In 2014 en 2015 voert TNO in samenwerking met zeven Europese onderzoekspartners onderzoek uit naar factoren die het succesvol implementeren van de nul-ongevallenvisie bevorderen. De eerste voorlopige resultaten zijn binnen.

Op vrijdag 19 november 2015 worden de definitieve resultaten van dit onderzoek
gepresenteerd tijdens de ZAN-netwerkbijeenkomst.
Lees hier meer en meld je gratis aan.

In totaal nemen zevenentwintig Europese bedrijven met een nul-ongevallenbeleid deel aan het onderzoek, waaronder de Nederlandse bedrijven Mourik, Scania Production, VolkerWessels en Heijmans.

Via vragenlijsten, interviews en nationale workshops gaven in totaal 9000 respondenten, waaronder 3500 Nederlandse, uit deze bedrijven inzage in allerlei aspecten van de bedrijfscultuur, ingedeeld in drie hoofdgroepen: cultuur, communicatie en (organisatie)leren.

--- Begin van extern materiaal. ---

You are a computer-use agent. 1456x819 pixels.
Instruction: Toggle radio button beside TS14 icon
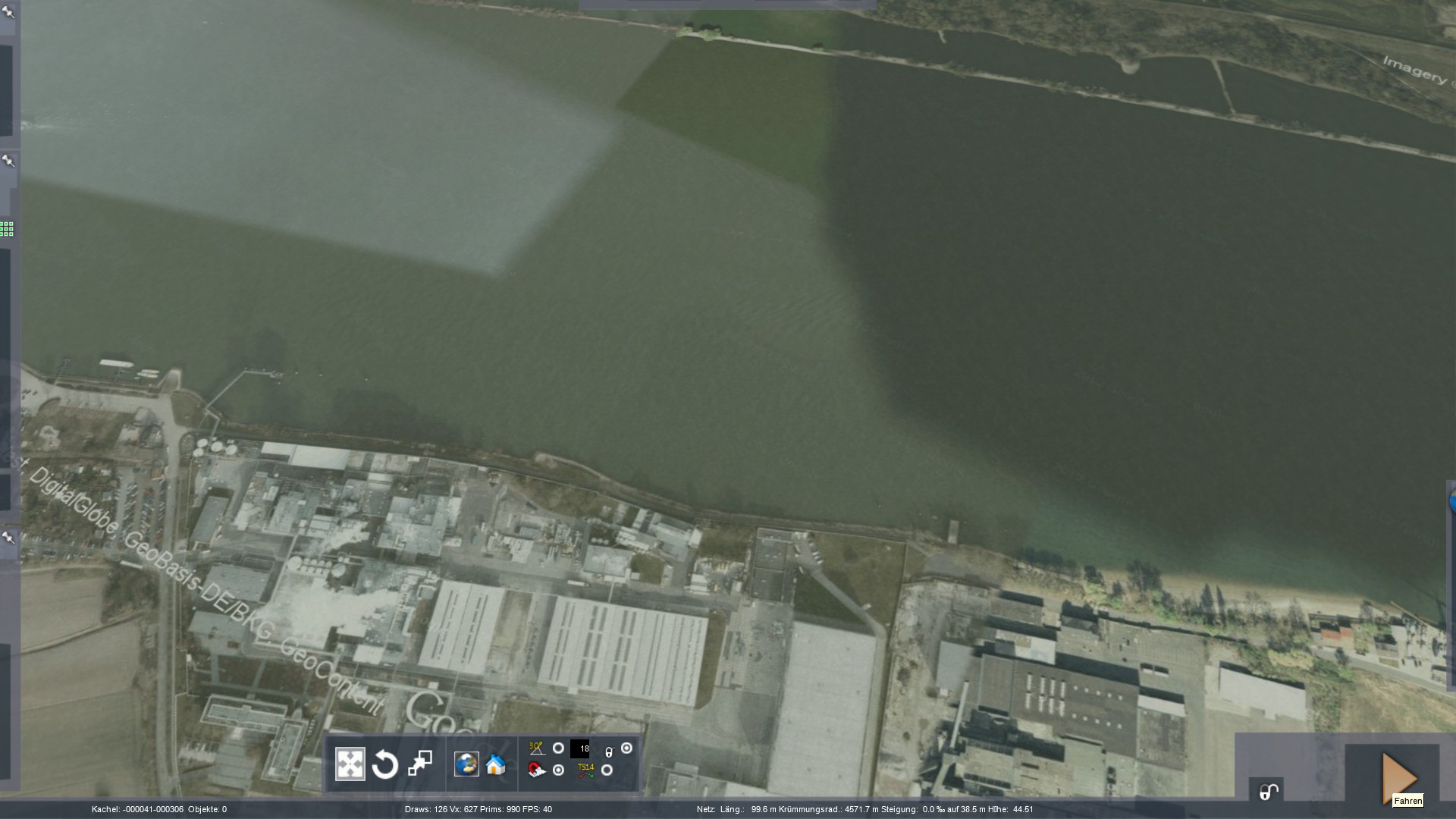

De gegevens zijn nu grotendeels verzameld, maar moeten nog verder worden uitgewerkt. Wel kunnen we alvast een aantal interessante voorlopige resultaten noemen:

  • Er zijn bedrijven die bij nader inzien graag mee hadden willen doen om in hun streven naar nul ongevallen beter zicht te krijgen op de eigen sterke en zwakke punten. De interesse om ‘handen en voeten’ te geven aan de nul-ongevallenvisie lijkt toe te nemen!
  • Het commitment aan nul ongevallen wordt in de bedrijven van management tot werkvloer goed herkend. Ook individueel commitment van zowel managers als medewerkers is hoog.
  • Een minder sterk punt is de mate waarin medewerkers de vrijheid hebben om hun veiligheid te beïnvloeden (empowerment). Dat kan samenhangen met het feit dat 1/3 van de deelnemende bedrijven in de bouw werkt, dus op meerdere locaties met een grotere afstand tussen management en medewerkers.
  • Management beoordeelt bijna alle aspecten positiever dan medewerkers.
  • Een ander opvallend resultaat is dat Poolse bedrijven hoger scoren op verschillende aspecten dan Duitse en Nederlandse bedrijven. Gesuggereerd is dat dit samenhangt met de (zelf)kritische houding die eigen is aan de Duitse en Nederlandse cultuur. Echter, dit verdient nog nader onderzoek.

De nationale workshop in Nederland vond plaats op 24 maart. De uitwisseling tussen de verschillende soorten bedrijven was interessant, evenals de verschillen:

  • Bedrijven die sterk gedecentraliseerd werken, zoals veel bouwbedrijven, blijken vaak sterk te zijn in de communicatie tussen leiding en medewerkers, omdat dat nu eenmaal niet ‘vanzelf’ gaat.
  • Bij meer ‘gecentraliseerde’ bedrijven blijken empowerment van medewerkers en het leren van ongevallen sterkere punten te zijn. Deze verschillen tussen typen bedrijven kunnen samenhangen met wisselende samenstellingen van teams.

Of deze verschillen ook in andere Europese landen gezien worden, moet nog onderzocht worden.